**SELECTED EXCERPT:**
───
Moreover, should a Californian end their life illegally, outside of the above requirements, the government could seize their assets. This stipulation also prohibits the surviving family members any right to the deceased’s belongings, regardless of whether or not they have a will.
In any state with DWD, should a family member assist a terminally ill patient with ending their suffering, they are likely to be charged with a felony. This has proved problematic for people who do not meet the DWD criteria, or cannot afford the necessary drugs required for legal death. This also limits accessibility to those who cannot afford to relocate to a DWD state. Of course, such drugs are not considered therapeutic by any means, and therefore cannot, and most likely will not ever be covered by insurance.
The Cost of Dying
One year after Washington passed its DWD law, JAMA Oncology network produced a study on the drug price inflation and costs of dying with dignity. This study indicated near instant market shifts after Washington’s law passed. Opportunistic pharmaceutical companies quickly began to hinder accessibility to the end of-life drugs. The study found a steady increase in price from $387 in 2010 to $2878 in 2016 for Secobarbital or Pentobarbital, the one-dose pill used for DWD. Drug companies did this by capitalizing on the niche market for manufacturing.
The original manufacturer, Eli Lilly, sold its rights to the pill to Ranbaxy, who eventually sold to Marathon Pharmaceuticals, and the price rose with each sale.
Opposition and Hope in the Policy Debate
Opposition to DWD laws is often spearheaded by fundamentalist religious groups attempting to impose their moral dogma on others who support DWD laws. Even so, there were some arguments made in opposition of Colorado’s recent Prop 106 that are entertaining enough to explore.
Colorado’s Vote No on Prop 106 website, titled “Fatal Flaws,” lists six compelling “arguments”:
- 250,000 Americans die each year from medical errors, so you should not trust your doctor if they tell you that you are dying.
───
**DATA UNDER STUDY:**
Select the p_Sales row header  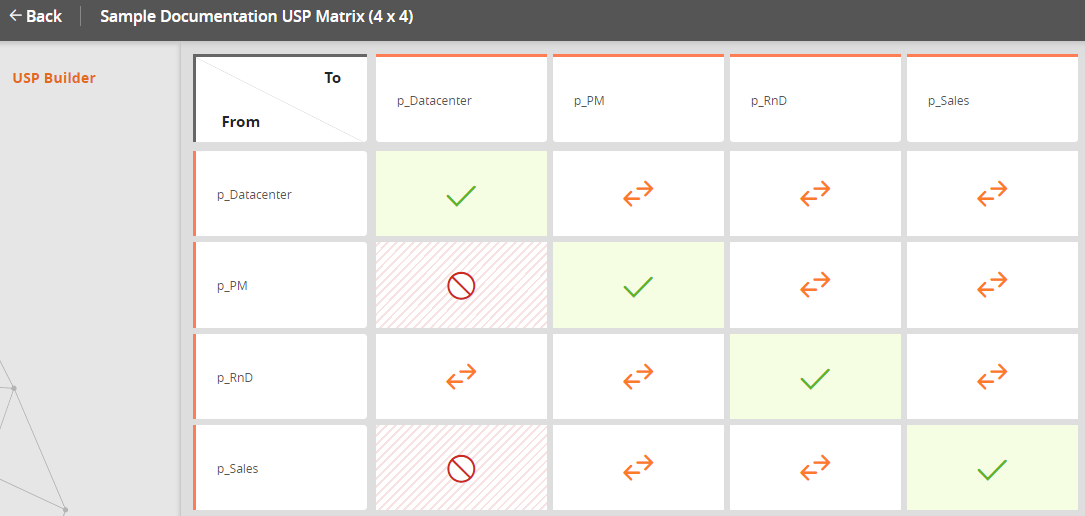click(281, 468)
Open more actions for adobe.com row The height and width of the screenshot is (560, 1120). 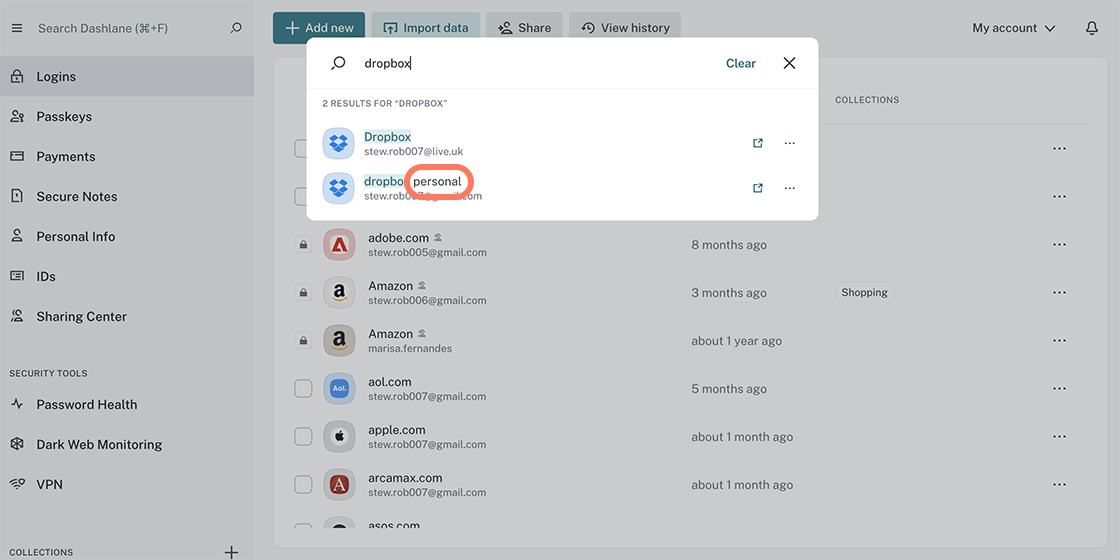pyautogui.click(x=1059, y=245)
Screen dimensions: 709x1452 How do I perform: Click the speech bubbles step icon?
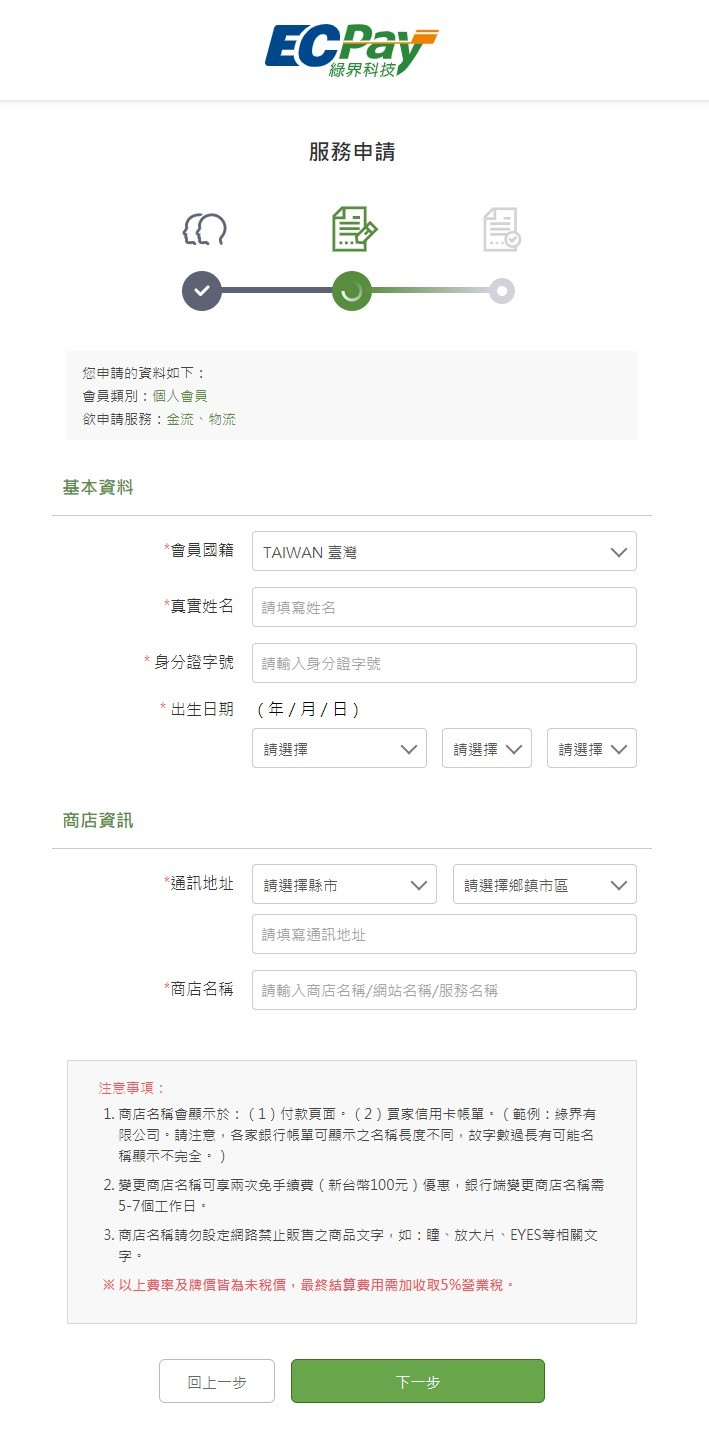click(204, 230)
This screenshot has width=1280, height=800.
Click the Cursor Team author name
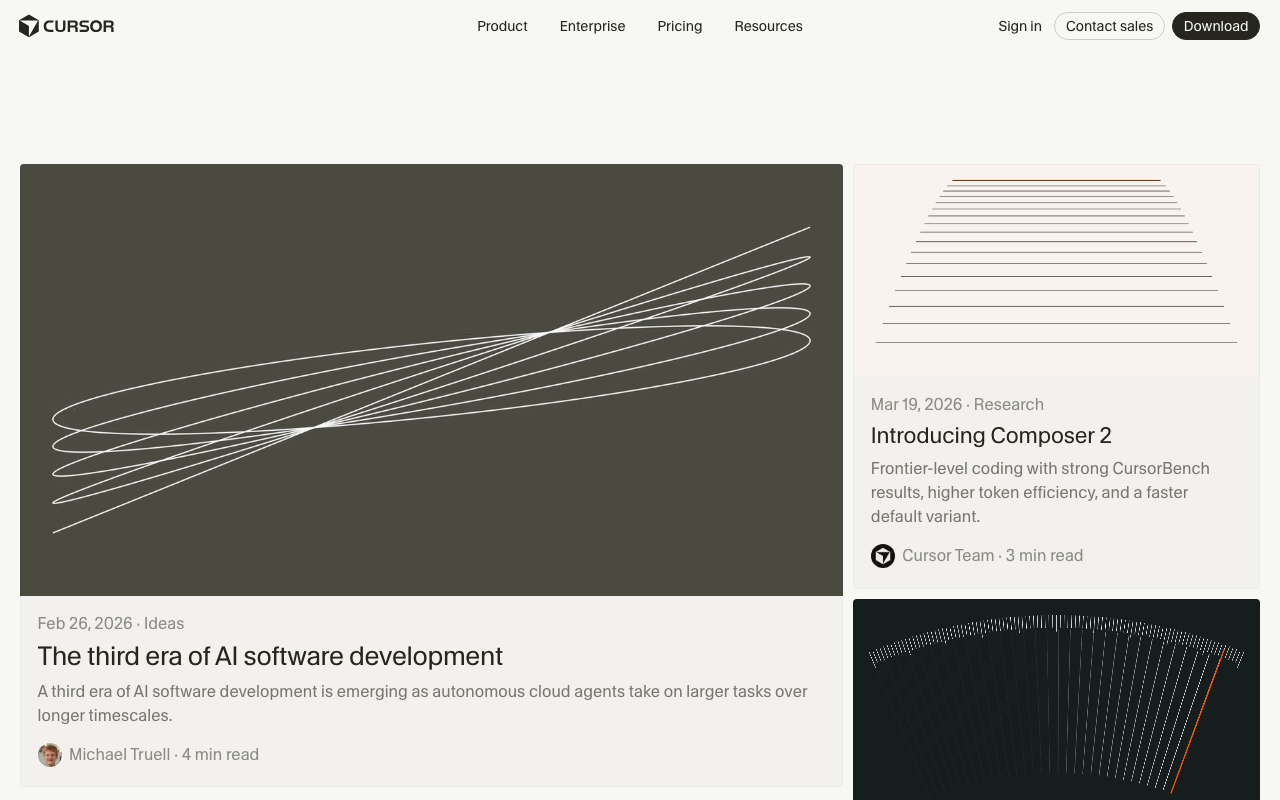948,556
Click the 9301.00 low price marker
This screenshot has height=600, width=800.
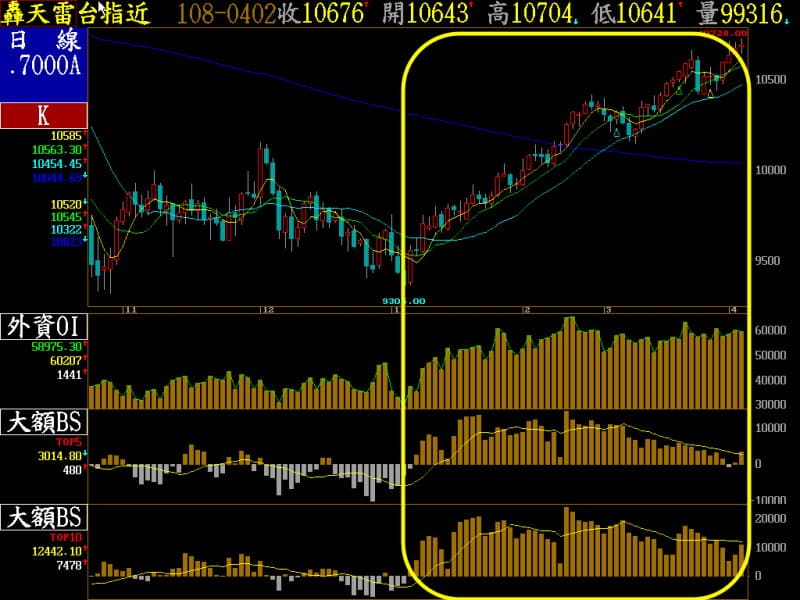coord(404,300)
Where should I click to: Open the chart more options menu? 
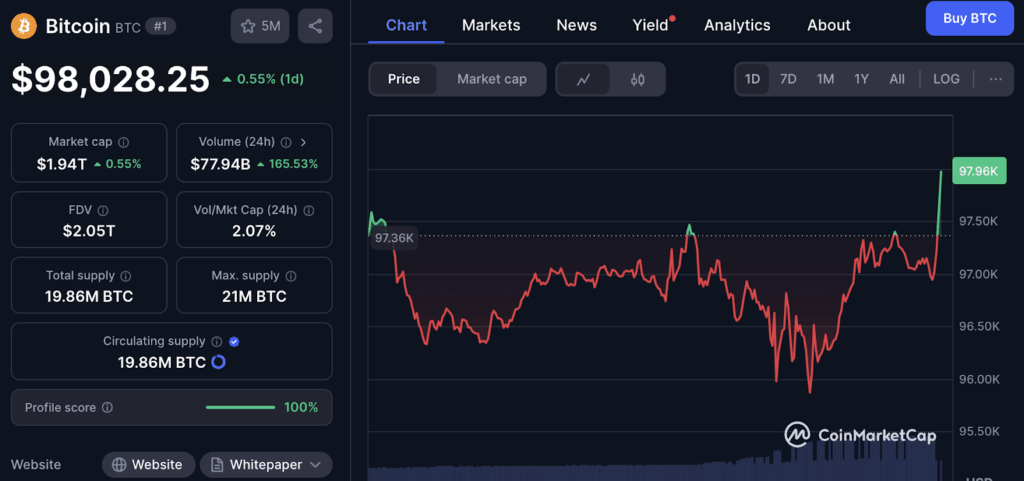point(995,79)
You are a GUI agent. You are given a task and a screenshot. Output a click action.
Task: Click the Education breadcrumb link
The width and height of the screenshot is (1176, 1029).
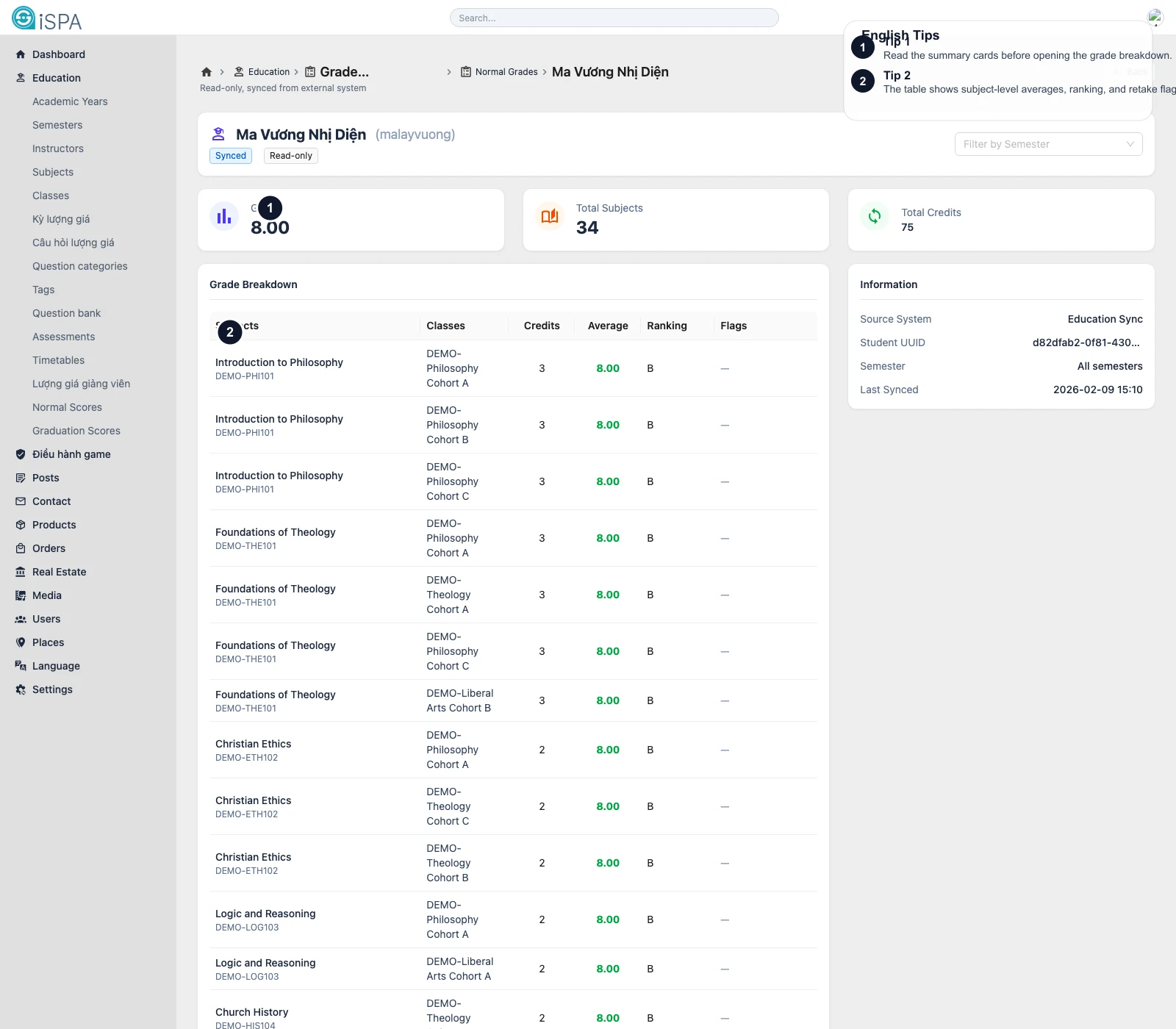coord(268,72)
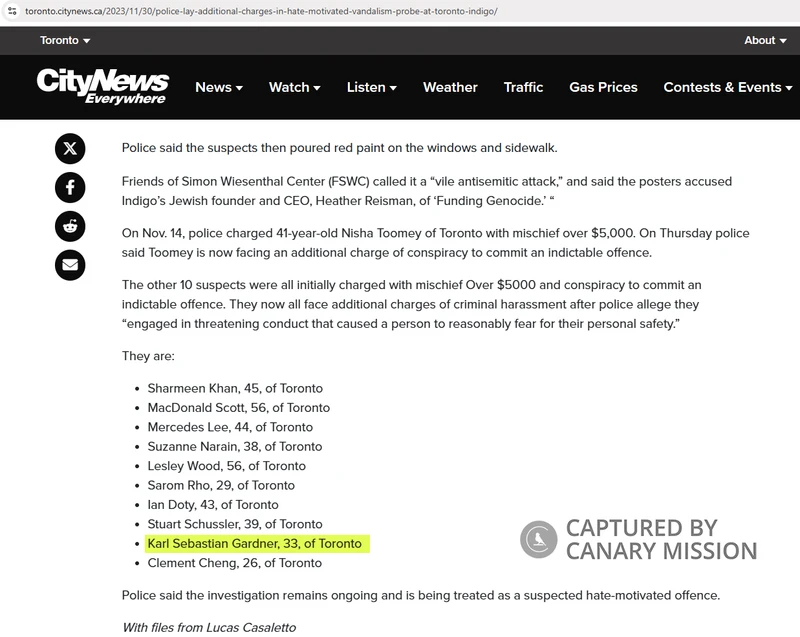Open the Traffic page
800x637 pixels.
click(x=523, y=87)

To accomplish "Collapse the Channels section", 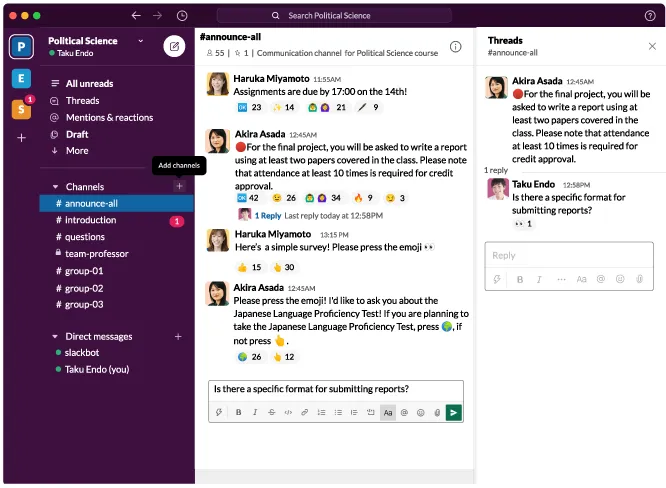I will [55, 187].
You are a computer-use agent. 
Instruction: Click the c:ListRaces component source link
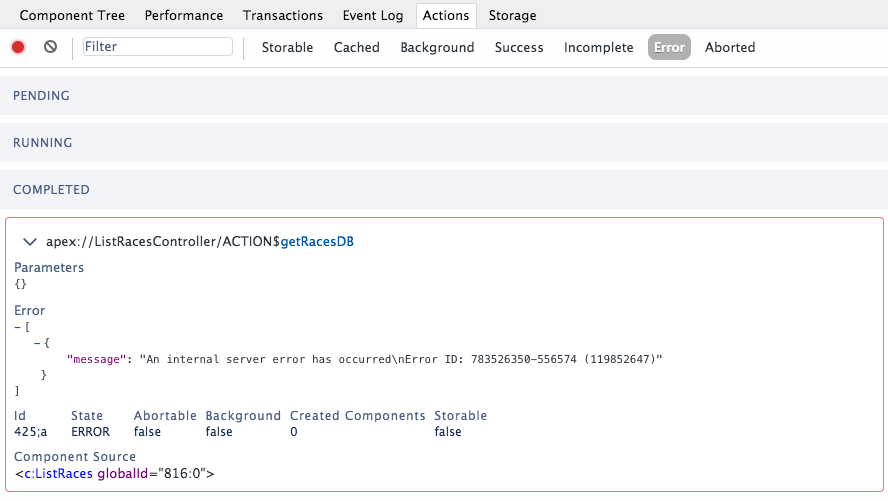pos(59,474)
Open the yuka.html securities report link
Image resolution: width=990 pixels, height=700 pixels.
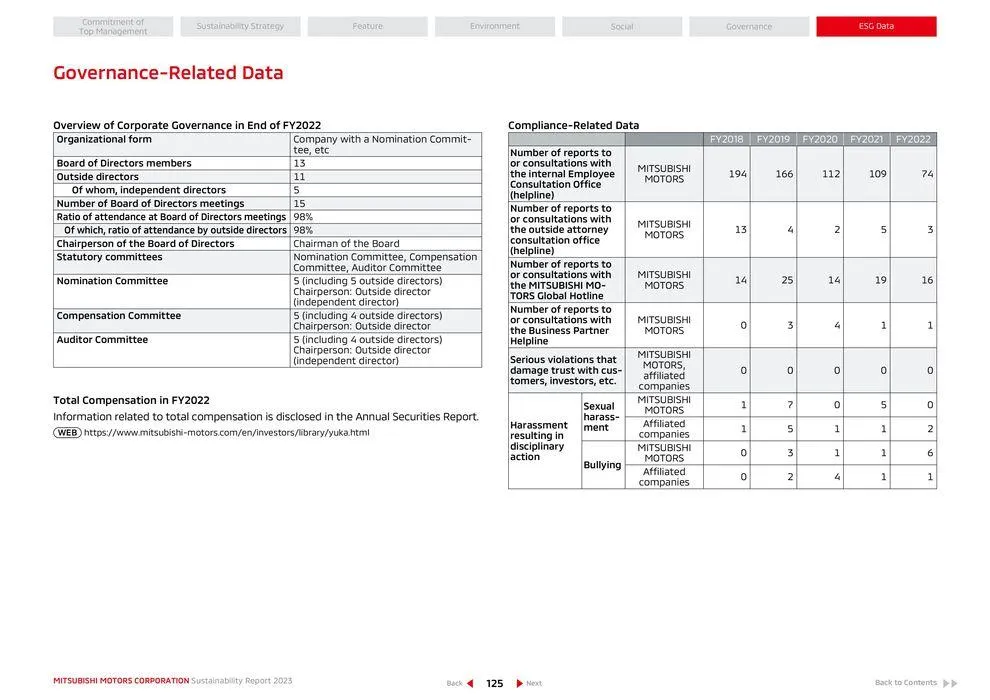tap(228, 432)

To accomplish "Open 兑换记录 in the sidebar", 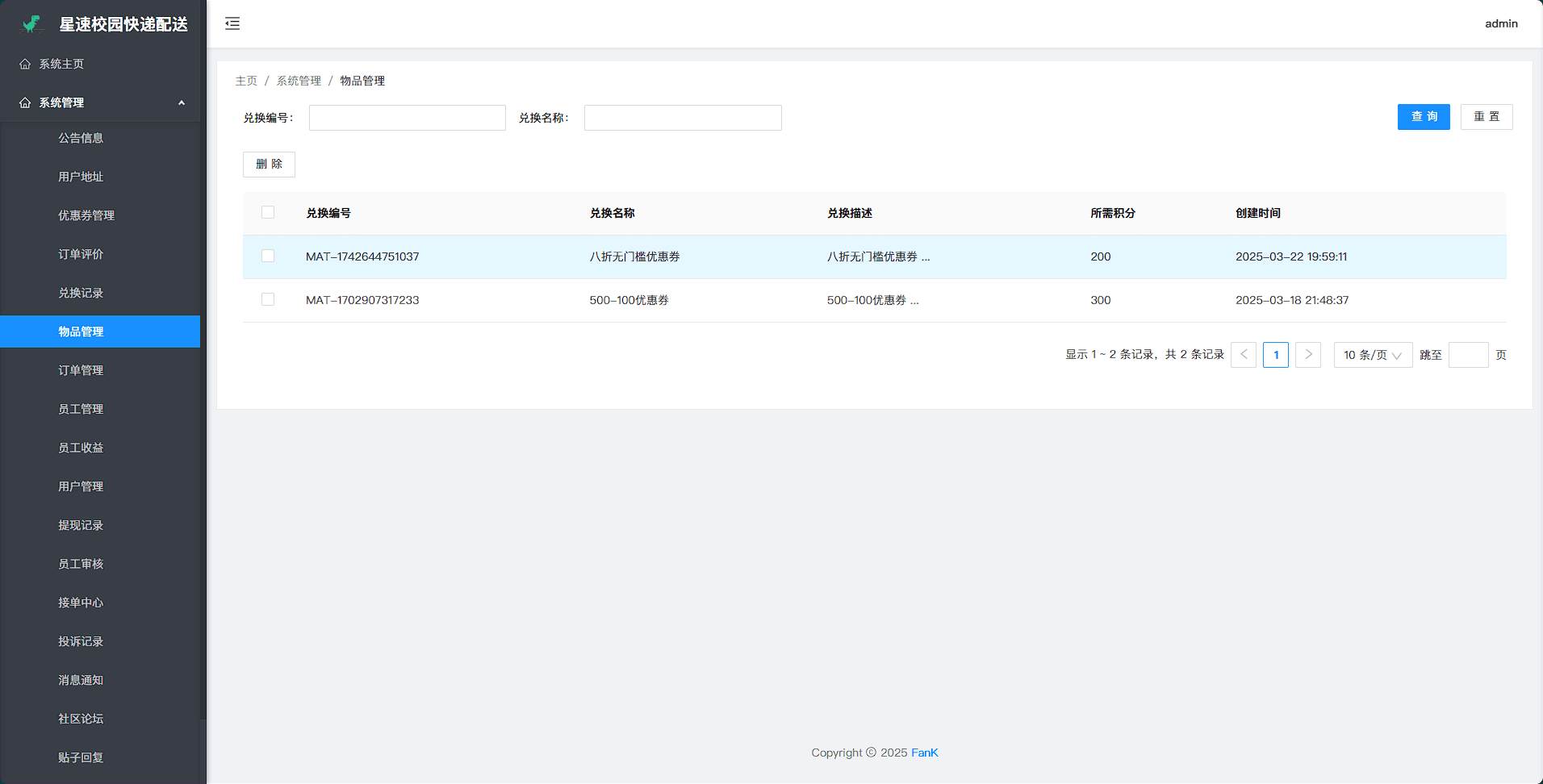I will 81,293.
───
**PROBLEM TO WORK ON:**
Answer from the death-with-dignity excerpt:
(a) What price range does the study give for the DWD pill, with years?
(b) Which company was the original manufacturer of the pill?
(c) What is the title of Colorado's Vote No on Prop 106 website?

**SOLUTION:**
(a) $387 in 2010 to $2878 in 2016
(b) Eli Lilly
(c) "Fatal Flaws"